*What you should do*:
What is needed is every line from the one holding "Given: Click the green save icon button" to the last line of the data below, printed exactly and without pictures.

── Record extracts

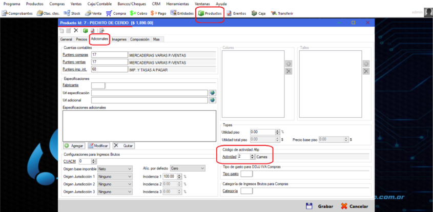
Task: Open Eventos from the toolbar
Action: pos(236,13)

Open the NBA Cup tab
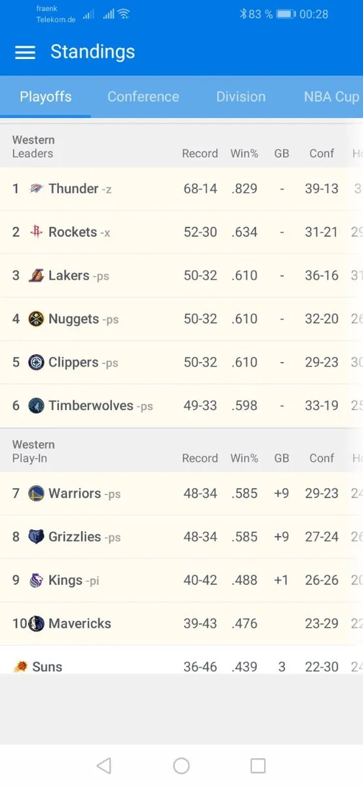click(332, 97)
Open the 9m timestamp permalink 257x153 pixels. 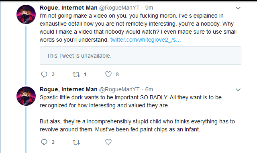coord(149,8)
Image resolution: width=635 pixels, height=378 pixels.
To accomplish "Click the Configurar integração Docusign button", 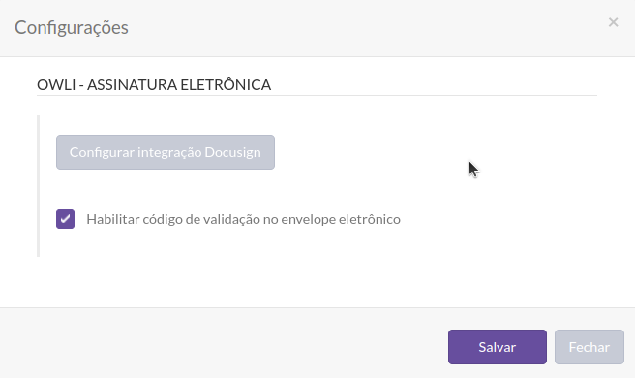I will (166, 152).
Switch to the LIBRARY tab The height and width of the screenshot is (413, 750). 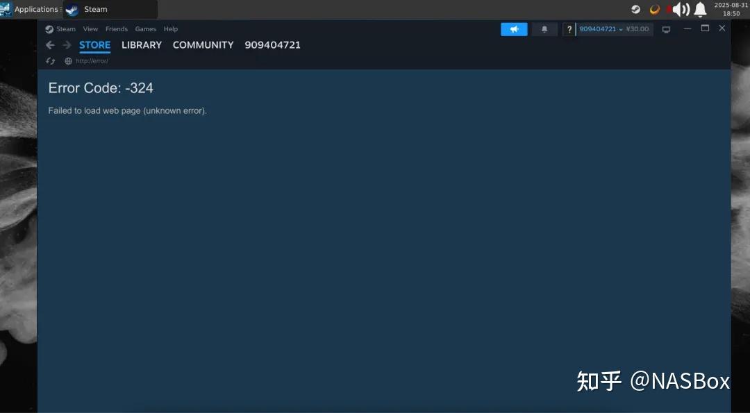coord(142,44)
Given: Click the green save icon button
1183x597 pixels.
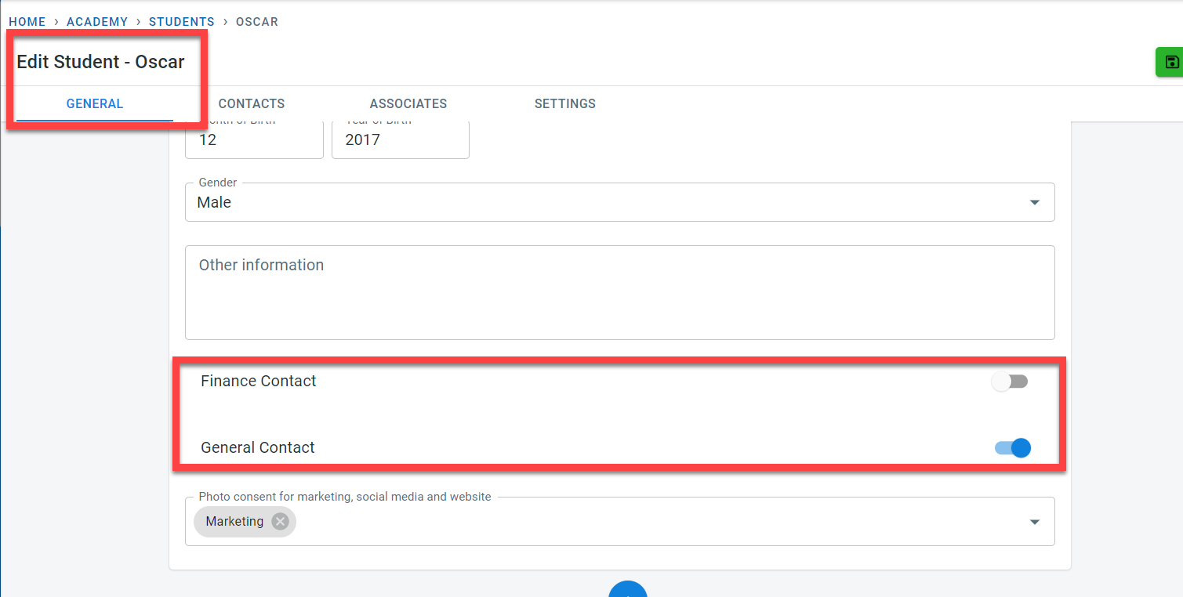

────

*Solution to this exercise*:
Given: Click the green save icon button
1183x597 pixels.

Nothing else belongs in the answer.